Warm Heart Pastry: Guess Who Came for the Feast?
In 1971, Pete Townshend and Keith Moon were among the very many special guests to play on the debut album by the Incredible String Band’s Mike Heron, Smiling Men With Bad Reputations. The song to which they contributed, “Warm Heart Pastry,” also featured Ronnie Lane on bass, with John Cale on backing vocals and viola. The finished mix was not quite the dream team you would hope for from getting members of the Who, the Velvet Underground, the Faces and the Incredible String Band together in the same room, with Joe Boyd producing the results, largely because the song itself, six minutes long, is really not much of anything. (Lyrically, it’s a rather desperate rewrite of the Stones’ “Brown Sugar” idea, all sordid metaphors for female body parts, but that neither makes nor breaks the song, which lacks sorely for melody if not rhythm.) The uncharitable could even suggest that on “Warm Heart Pastry,” Townshend and Moon are merely going through the motions.
But in 1971, the Who were at their creative and performing peak, which means that, however sub-Who “Warm Heart Pastry” may have ended up, the pair dominate the track from start to finish, with Moon delivering a particularly spirited performance, free of the constraints that Glyn Johns rightly put on him when recording Who’s Next. Around the four-and-a-half minute mark, by which point Heron has given up singing and just before Moon enjoys a brief “a capella” roam around the kit, you can even hear John Cale’s heavily treated viola come in, a wonderfully eerie complement for Moon’s drums and Townshend’s power chords.

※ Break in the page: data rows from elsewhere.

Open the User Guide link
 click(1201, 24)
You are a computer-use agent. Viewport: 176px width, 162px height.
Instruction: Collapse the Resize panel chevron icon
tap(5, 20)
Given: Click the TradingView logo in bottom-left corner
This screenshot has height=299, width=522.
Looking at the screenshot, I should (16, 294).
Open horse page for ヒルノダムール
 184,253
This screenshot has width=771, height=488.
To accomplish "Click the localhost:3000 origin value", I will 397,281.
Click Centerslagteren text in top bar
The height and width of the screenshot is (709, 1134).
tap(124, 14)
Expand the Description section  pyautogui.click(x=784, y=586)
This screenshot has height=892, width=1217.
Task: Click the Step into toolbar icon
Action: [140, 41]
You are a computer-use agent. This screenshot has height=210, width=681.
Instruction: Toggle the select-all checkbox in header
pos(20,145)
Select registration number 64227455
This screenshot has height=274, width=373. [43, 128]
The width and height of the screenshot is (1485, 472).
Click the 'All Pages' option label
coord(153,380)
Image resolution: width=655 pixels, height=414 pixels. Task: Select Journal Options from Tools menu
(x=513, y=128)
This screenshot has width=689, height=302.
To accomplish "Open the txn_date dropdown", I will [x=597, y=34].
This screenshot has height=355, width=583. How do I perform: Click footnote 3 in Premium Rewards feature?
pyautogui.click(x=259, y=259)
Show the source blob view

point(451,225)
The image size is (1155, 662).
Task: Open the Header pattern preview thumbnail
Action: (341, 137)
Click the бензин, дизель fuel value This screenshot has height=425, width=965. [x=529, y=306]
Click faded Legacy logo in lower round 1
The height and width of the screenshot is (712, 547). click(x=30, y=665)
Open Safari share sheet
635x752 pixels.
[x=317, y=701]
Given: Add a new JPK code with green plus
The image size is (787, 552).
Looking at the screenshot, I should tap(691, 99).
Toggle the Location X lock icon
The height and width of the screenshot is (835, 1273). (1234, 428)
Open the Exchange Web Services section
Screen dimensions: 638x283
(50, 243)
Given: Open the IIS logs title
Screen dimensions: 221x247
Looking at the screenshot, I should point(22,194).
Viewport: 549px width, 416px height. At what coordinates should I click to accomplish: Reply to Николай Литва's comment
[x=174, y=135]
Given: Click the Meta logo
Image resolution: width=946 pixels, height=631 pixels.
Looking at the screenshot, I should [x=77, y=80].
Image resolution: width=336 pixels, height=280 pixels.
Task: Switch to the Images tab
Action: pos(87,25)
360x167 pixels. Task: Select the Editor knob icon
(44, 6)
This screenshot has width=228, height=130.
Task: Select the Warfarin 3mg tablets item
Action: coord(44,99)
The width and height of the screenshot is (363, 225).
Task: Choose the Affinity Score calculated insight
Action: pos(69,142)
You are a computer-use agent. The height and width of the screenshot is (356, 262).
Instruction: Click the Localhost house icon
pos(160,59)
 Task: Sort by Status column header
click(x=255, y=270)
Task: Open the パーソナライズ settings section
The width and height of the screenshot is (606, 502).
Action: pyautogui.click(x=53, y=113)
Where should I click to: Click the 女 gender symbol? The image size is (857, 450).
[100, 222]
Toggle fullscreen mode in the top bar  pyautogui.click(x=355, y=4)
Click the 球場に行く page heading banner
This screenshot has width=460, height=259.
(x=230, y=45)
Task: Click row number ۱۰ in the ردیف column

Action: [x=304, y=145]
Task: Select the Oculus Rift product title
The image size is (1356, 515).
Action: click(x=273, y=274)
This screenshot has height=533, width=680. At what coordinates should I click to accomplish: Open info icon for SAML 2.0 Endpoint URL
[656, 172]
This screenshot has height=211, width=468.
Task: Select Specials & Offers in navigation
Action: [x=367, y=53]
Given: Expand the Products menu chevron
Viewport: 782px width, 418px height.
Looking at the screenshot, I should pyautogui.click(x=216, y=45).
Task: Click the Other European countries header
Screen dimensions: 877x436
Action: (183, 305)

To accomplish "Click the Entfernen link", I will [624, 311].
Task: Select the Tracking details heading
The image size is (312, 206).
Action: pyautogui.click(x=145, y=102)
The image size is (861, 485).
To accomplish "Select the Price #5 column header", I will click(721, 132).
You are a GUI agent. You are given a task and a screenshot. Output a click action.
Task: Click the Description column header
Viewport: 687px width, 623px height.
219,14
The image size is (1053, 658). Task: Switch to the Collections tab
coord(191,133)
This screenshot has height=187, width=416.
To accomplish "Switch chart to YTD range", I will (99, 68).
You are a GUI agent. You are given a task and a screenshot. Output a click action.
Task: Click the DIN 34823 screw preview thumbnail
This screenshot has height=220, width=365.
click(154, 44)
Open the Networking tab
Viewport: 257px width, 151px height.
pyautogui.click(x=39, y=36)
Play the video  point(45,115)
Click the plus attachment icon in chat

Despite the additional presence of Richard Thompson, Steve Winwood and Elton John – such a star-studded line-up that the latter’s contribution was actually left off the original album! – Smiling Men With Bad Reputations did not sell well on release, and the album gathered dust until being reissued on CD by Fledg’ling Records a couple of years back. Even then, it failed to set the collectors’ world alight; word has been unusually slow to spread across the Internet. iJamming! Pubber Keif Spoon recently found this 2006 story about the album by NPR’s Tom Moon, complete with streamable audio of “Warm Heart Pastry” and two other songs. (The NPR Playlist window is a magnificent invention; load up new releases from All Songs Considered and you’ll be as up to date on your music as just about any magazine editor.) Obviously, if you like what you hear you should consider buying the album; if, like me, you find it dated and disappointing but still want to hear what the various special guests contributed, you may want to visit Lost-in-Tyme. I searched around a bit more and found at least one person who considered Smiling Men With Bad Reputations a complete classic – interestingly, he was a String Band folk fan with little exposure to rock’n’roll. You can read Norman Lamont’s personal recollections and track-by-track review here.
One reason for buying the re-issued Smiling Men… would be to see if it clarifies exactly who appeared on which song, for various web pages assert that John Entwistle and Jimmy Page also appeared on the album. Presumably, several such guests had to appear, for contractual reasons, under pseudnyms. For his part, Tom Moon notes that
“Warm Heart Pastry” features the Who rhythm section credited as “Tommy & The Bijoux.”
Moon and Townshend as the rhythm section? There’s a Freudian slip if ever you heard one.